EDIT: Alnitak is correct about this being a fixed-point binary date representation. However, the principles may be similar to what is described below; instead of a decimal place the format is fixed and the lower 15-bits are most likely the time. If you have any examples, post them and we will try to help.
ORIGINAL: This is most likely the Windows OLE/COM date format which uses a Double to represent a date and time. The integer portion of the number is for the date and the fraction is for the time. It can represent dates between January 1, 100, and December 31, 9999. You can find more information at MSDN or google for OLE date COM double.

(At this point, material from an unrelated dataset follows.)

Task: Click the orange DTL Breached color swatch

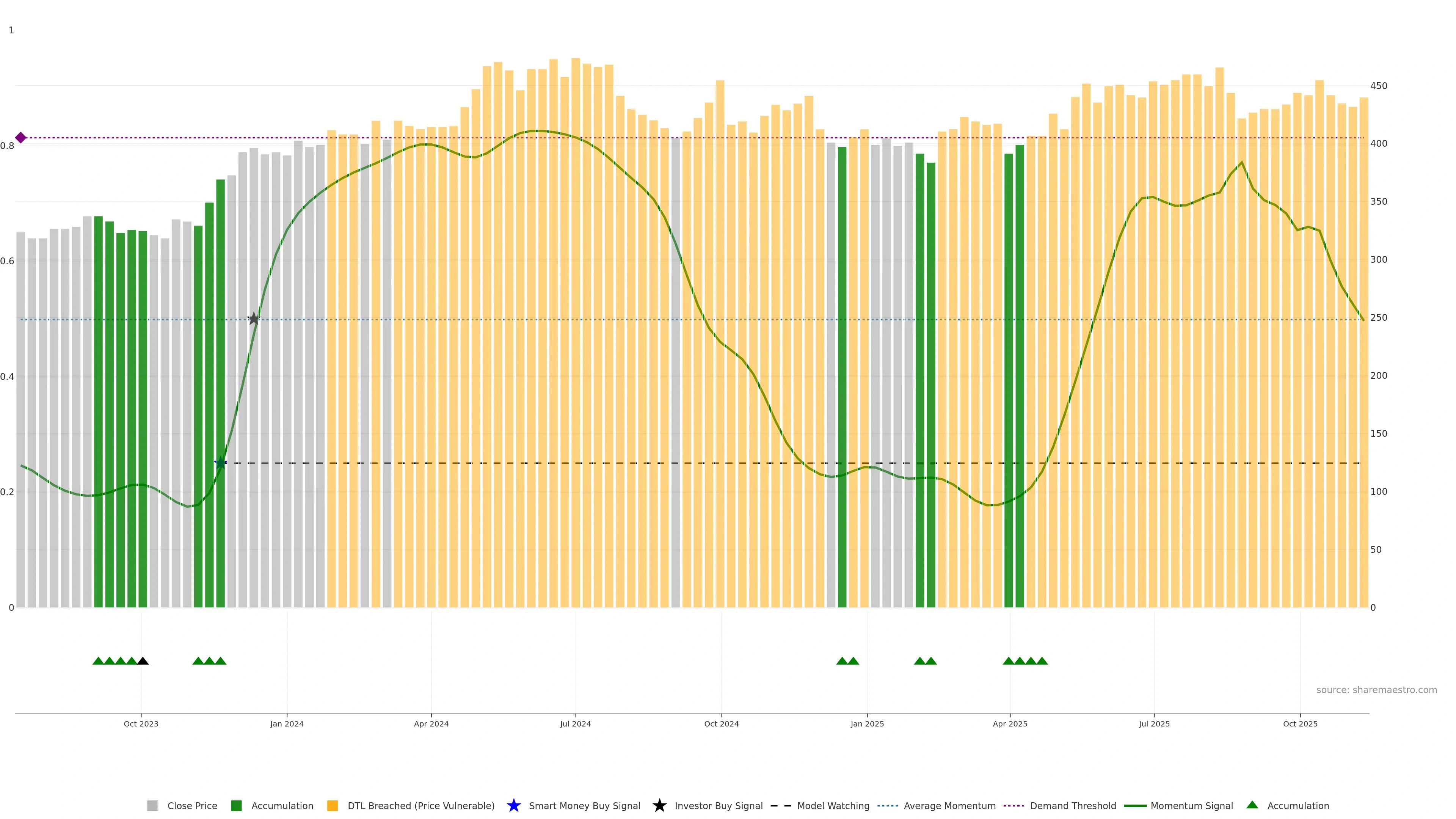Action: pos(333,805)
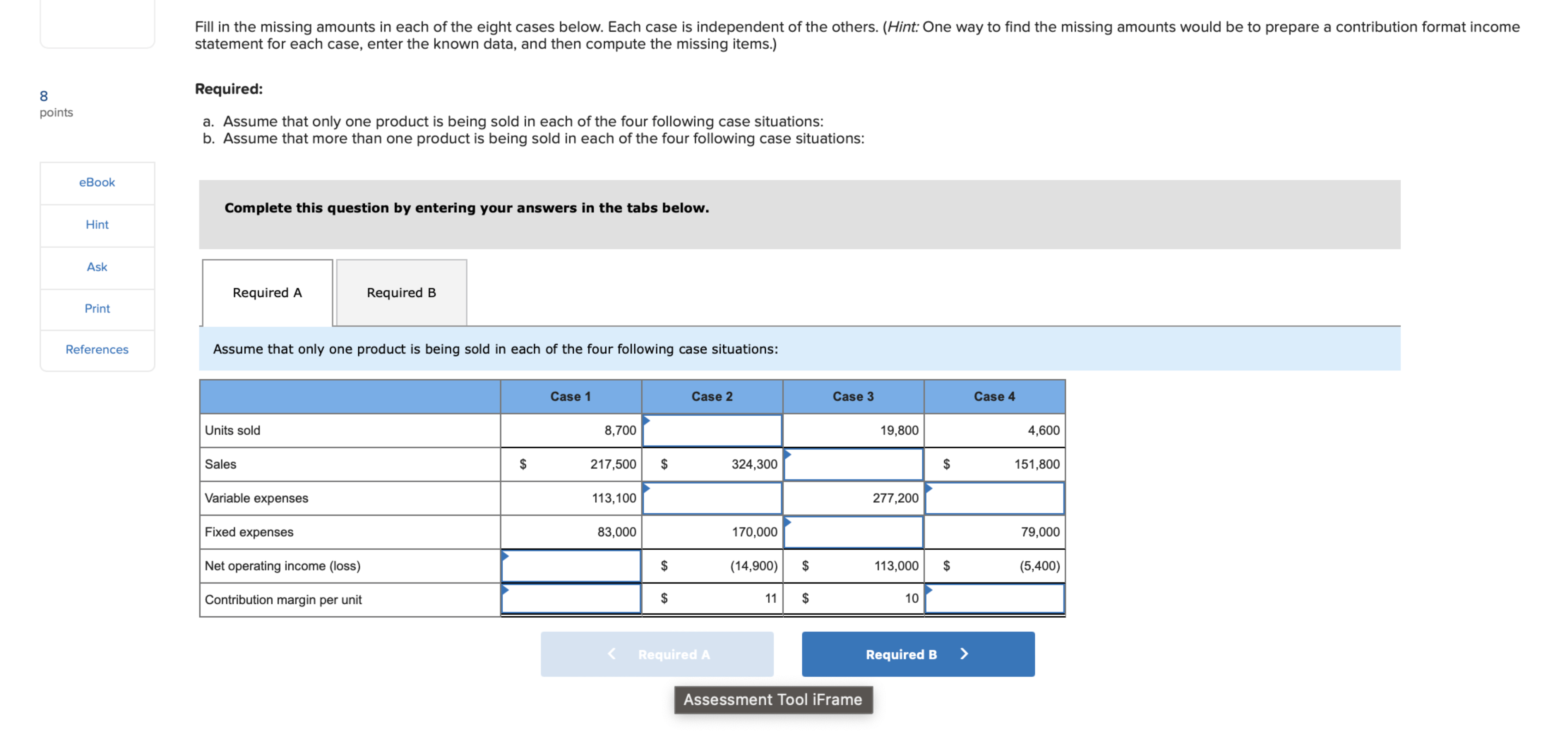Click the Required B navigation button

(901, 654)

EDIT: Here is one C# example using DateTime.FromOADate. Here is a little more detail from MSDN VariantTimeToSystemTime.
A variant time is stored as an 8-byte real value (double), representing a date between January 1, 1753 and December 31, 2078, inclusive.
The value 2.0 represents January 1, 1900; 3.0 represents January 2, 1900, and so on.
Adding 1 to the value increments the date by a day. The fractional part of the value represents the time of day. Therefore, 2.5 represents noon on January 1, 1900; 3.25 represents 6:00 A.M. on January 2, 1900, and so on.
Negative numbers represent the dates prior to December 30, 1899.
This is a little conflicting as the COleDateTime documentation says it supports January 1, 100, while this documentation says it supports January 1, 1753.
There are interfaces for VB (use CDbl() and CDate()), C# (DateTime.FromOADate/ToOADate), Java (OLEDate - looks deprecated though), Delphi, Python, etc.